“Happiness is like a butterfly; the more you chase it, the more it will elude you, but if you turn your attention to other things, it will come and sit softly on your shoulder”-Henry David Thoreau
I’ve been chasing happiness for as long as I can remember. I just wanted to feel joy within me on a consistent basis, rather than in sporadic, fleeting moments.
Because I was born into a fearful, poor, and troubled home, I quickly realized what I didn’t want. I despised the feeling of fear that permeated my home. I just wanted to feel happy and free.
So, the chase for happiness began….
As a child, I thought I would be happy if I could release myself from the burden of fear. So, I stuck to a plan to study hard, get a good job, and support myself. With such independence, I would free myself from my distressed home life.
This plan worked wonders. I became fiercely independent by the age of 23 and I didn’t need my family to support me anymore. The freedom from pain brought great relief. It felt like a huge weight lifted off my shoulders.
But, I soon realized that true happiness still eluded me. I didn’t feel the level of contentment that I thought I would achieve.
Off I went, chasing happiness again…
Being highly influenced by my western culture, I assumed I could find happiness in external things. It appeared that the rich who had nice houses, cars, clothes, and beauty were the happiest. They certainly looked perfect and happy.
So, I followed suit. I bought a nice house, nice cars, and nice clothes. And I worked very hard to achieve a nice body image.
On the outside looking in, my life looked happy and perfect. But inside, I felt miserable.
There was no real happiness in material things. On top of that, trying to keep up with perfection was impossible. Trying to maintain the perfect house, kids, cars, body, etc. was downright exhausting.
Human beings are not meant to be perfect. Perfectionism is unnatural and depressing.
I was completely overwhelmed, and far from happy, in my attempts to keep up with “The Joneses”.
I needed out of the chaotic, competitive, and materialistic rat race.
My chase for happiness continued…
I decided to turn to psychology/self-help/spirituality/philosophy. Why? Because I needed to deeply understand what was going on with my mind, body, soul. And I wanted to discover the secrets to happiness.
I consumed hundreds of books. My office desk, bedroom nightstand, and kitchen table were piled high with books. My husband and kids must have thought I was crazy!

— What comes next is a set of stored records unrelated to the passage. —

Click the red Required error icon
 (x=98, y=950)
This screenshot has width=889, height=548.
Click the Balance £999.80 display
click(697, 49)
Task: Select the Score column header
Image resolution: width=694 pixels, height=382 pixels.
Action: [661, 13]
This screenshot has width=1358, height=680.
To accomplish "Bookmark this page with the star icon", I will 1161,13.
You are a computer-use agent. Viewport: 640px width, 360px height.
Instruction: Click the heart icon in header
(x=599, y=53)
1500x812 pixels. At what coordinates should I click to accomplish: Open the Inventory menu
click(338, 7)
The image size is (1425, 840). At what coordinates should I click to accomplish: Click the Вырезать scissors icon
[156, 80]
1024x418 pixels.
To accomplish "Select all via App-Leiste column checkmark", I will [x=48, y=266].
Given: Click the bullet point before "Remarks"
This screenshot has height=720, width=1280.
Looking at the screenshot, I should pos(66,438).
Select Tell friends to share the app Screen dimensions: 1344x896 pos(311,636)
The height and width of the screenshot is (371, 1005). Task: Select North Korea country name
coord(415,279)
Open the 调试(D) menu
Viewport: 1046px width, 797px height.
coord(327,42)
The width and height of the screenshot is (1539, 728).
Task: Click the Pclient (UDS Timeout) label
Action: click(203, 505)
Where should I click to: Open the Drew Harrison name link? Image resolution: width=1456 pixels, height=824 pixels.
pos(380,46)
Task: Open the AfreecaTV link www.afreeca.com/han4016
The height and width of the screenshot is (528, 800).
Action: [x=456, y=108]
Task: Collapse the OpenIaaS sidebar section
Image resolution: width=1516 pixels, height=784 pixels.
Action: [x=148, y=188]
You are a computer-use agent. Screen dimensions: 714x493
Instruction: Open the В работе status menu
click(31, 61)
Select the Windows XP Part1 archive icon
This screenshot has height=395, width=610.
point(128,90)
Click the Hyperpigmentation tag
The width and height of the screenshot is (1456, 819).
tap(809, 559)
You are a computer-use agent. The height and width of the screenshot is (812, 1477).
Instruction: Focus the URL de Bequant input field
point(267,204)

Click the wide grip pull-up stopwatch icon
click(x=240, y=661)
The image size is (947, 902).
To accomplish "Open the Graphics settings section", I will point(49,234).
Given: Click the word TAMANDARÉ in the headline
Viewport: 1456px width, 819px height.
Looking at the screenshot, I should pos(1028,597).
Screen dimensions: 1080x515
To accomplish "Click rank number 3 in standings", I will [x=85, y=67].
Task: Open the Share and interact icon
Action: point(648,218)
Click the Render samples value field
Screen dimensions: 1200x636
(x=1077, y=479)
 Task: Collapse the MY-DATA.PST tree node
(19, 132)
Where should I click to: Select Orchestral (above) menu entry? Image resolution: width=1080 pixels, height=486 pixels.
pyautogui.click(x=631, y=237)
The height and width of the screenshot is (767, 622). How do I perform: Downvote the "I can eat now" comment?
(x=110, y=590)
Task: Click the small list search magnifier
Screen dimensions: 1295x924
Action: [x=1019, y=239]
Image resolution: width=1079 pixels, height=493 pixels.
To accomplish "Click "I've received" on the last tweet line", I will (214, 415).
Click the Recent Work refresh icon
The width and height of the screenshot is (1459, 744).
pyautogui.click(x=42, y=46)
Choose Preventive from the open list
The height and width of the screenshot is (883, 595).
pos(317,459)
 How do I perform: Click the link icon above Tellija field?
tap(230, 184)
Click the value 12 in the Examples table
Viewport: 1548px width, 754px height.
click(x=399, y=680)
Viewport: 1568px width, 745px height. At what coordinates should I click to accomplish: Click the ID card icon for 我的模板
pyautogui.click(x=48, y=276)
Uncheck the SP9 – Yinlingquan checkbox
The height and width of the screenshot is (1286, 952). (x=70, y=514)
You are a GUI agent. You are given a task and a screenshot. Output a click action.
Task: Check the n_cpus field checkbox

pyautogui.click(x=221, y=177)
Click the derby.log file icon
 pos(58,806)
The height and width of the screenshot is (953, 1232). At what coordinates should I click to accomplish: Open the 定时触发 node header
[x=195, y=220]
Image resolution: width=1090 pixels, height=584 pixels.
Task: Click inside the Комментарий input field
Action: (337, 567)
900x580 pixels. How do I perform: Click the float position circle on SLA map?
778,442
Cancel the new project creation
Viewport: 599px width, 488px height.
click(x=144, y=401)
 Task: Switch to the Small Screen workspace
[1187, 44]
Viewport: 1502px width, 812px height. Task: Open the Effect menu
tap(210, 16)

I was delighted because there were oodles of literature on the meaning of happiness and how to attain it.
I tried a number of techniques and recommendations suggested by the great teachers and masters of the world. I practiced meditation, Qigong, and positive self-talk daily. But for some reason, I wasn’t reaching the level of happiness I wanted.
I started to doubt myself. I intellectually understood the secrets to happiness, but I couldn’t apply them in my life.
I would often think “What is wrong with me? Why can’t I get this? Maybe I’m just not meant to be happy.”
So, I gave up…
About a week later, something profound occurred to me. Like a flash of insight, I suddenly realized what I was doing wrong.
I was trying too hard to be happy my whole life. In my chase for happiness, I’d never find it.
I understood that happiness is found within, not without.
I was very much done looking outside of myself for happiness. I knew firsthand that doesn’t work.
But, what I didn’t realize is that I couldn’t search or try to find happiness inside of me either. I’d never find it that way.
The secret is that I had to completely let go and allow. In my effort, in my trying, I resisted the happiness.
The only effort I needed was “no effort”.
When I stopped doing and starting being, I could feel the innate joy rise from within. It was within me all along. I was simply resisting it.
The secret was so simple, but I was making it so complicated.
All you have to do is just let it be.